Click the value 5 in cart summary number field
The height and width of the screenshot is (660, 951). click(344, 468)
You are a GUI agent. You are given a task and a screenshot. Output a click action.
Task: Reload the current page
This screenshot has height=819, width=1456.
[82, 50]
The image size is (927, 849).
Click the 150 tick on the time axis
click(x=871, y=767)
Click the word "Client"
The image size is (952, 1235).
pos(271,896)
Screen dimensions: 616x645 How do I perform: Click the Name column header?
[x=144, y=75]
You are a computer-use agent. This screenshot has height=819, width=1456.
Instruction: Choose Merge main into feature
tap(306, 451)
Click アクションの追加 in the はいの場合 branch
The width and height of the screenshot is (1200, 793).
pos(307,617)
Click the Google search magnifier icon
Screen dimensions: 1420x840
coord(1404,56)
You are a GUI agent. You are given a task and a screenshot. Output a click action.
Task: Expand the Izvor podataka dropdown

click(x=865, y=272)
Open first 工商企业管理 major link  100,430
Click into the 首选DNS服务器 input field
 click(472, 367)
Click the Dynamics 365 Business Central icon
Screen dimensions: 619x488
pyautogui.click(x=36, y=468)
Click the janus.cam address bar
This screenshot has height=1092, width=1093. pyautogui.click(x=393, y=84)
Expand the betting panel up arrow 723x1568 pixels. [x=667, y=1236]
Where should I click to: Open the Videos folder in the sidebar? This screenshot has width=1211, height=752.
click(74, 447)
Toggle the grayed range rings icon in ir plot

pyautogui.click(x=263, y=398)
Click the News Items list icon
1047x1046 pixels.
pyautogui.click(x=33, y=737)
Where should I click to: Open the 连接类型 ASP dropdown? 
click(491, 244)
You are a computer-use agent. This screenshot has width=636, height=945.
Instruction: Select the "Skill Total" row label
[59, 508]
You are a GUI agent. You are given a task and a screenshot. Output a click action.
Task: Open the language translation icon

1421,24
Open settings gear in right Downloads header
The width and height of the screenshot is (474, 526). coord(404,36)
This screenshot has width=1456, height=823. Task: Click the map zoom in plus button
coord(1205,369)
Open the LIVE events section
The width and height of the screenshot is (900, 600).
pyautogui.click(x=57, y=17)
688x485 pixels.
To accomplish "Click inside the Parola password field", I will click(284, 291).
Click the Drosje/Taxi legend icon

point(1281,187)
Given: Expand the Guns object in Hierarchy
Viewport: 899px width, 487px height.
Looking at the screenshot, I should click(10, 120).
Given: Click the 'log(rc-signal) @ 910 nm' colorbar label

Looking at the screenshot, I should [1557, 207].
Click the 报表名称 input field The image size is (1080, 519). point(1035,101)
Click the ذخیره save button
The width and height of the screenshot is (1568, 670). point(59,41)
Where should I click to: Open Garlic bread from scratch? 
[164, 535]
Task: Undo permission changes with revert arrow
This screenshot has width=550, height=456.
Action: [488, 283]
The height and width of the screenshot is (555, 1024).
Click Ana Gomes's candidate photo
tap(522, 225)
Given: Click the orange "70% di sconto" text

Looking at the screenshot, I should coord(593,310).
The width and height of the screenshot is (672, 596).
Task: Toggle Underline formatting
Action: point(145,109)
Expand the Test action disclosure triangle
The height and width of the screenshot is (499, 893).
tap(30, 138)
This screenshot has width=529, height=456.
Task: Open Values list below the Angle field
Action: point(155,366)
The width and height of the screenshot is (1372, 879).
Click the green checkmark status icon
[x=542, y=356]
• • • • •
Rewrite the listing above with "dropdown" swapped for "menu" wherever it appears, changing nothing else.

Click the value 5 in cart summary number field
The height and width of the screenshot is (660, 951). click(344, 468)
You are a GUI agent. You are given a task and a screenshot. Output a click action.
Task: Reload the current page
This screenshot has height=819, width=1456.
[82, 50]
The image size is (927, 849).
Click the 150 tick on the time axis
click(x=871, y=767)
Click the word "Client"
The image size is (952, 1235).
pos(271,896)
Screen dimensions: 616x645 How do I perform: Click the Name column header?
[x=144, y=75]
You are a computer-use agent. This screenshot has height=819, width=1456.
Instruction: Choose Merge main into feature
tap(306, 451)
Click アクションの追加 in the はいの場合 branch
The width and height of the screenshot is (1200, 793).
pos(307,617)
Click the Google search magnifier icon
Screen dimensions: 1420x840
coord(1404,56)
You are a GUI agent. You are given a task and a screenshot. Output a click action.
Task: Expand the Izvor podataka menu

click(x=865, y=272)
Open first 工商企业管理 major link  100,430
Click into the 首选DNS服务器 input field
 click(472, 367)
Click the Dynamics 365 Business Central icon
Screen dimensions: 619x488
pyautogui.click(x=36, y=468)
Click the janus.cam address bar
This screenshot has height=1092, width=1093. pyautogui.click(x=393, y=84)
Expand the betting panel up arrow 723x1568 pixels. [x=667, y=1236]
Where should I click to: Open the Videos folder in the sidebar? This screenshot has width=1211, height=752.
click(74, 447)
Toggle the grayed range rings icon in ir plot

pyautogui.click(x=263, y=398)
Click the News Items list icon
1047x1046 pixels.
pyautogui.click(x=33, y=737)
Where should I click to: Open the 连接类型 ASP menu? 
click(491, 244)
You are a computer-use agent. This screenshot has width=636, height=945.
Instruction: Select the "Skill Total" row label
[59, 508]
You are a GUI agent. You are given a task and a screenshot. Output a click action.
Task: Open the language translation icon

1421,24
Open settings gear in right Downloads header
The width and height of the screenshot is (474, 526). coord(404,36)
This screenshot has width=1456, height=823. Task: Click the map zoom in plus button
coord(1205,369)
Open the LIVE events section
The width and height of the screenshot is (900, 600).
pyautogui.click(x=57, y=17)
688x485 pixels.
To accomplish "Click inside the Parola password field", I will click(284, 291).
Click the Drosje/Taxi legend icon

point(1281,187)
Given: Expand the Guns object in Hierarchy
Viewport: 899px width, 487px height.
Looking at the screenshot, I should click(10, 120).
Given: Click the 'log(rc-signal) @ 910 nm' colorbar label

Looking at the screenshot, I should [1557, 207].
Click the 报表名称 input field The image size is (1080, 519). point(1035,101)
Click the ذخیره save button
The width and height of the screenshot is (1568, 670). point(59,41)
Where should I click to: Open Garlic bread from scratch? 
[164, 535]
Task: Undo permission changes with revert arrow
This screenshot has width=550, height=456.
Action: [488, 283]
The height and width of the screenshot is (555, 1024).
Click Ana Gomes's candidate photo
tap(522, 225)
Given: Click the orange "70% di sconto" text

Looking at the screenshot, I should coord(593,310).
The width and height of the screenshot is (672, 596).
Task: Toggle Underline formatting
Action: point(145,109)
Expand the Test action disclosure triangle
The height and width of the screenshot is (499, 893).
tap(30, 138)
This screenshot has width=529, height=456.
Task: Open Values list below the Angle field
Action: point(155,366)
The width and height of the screenshot is (1372, 879).
Click the green checkmark status icon
[x=542, y=356]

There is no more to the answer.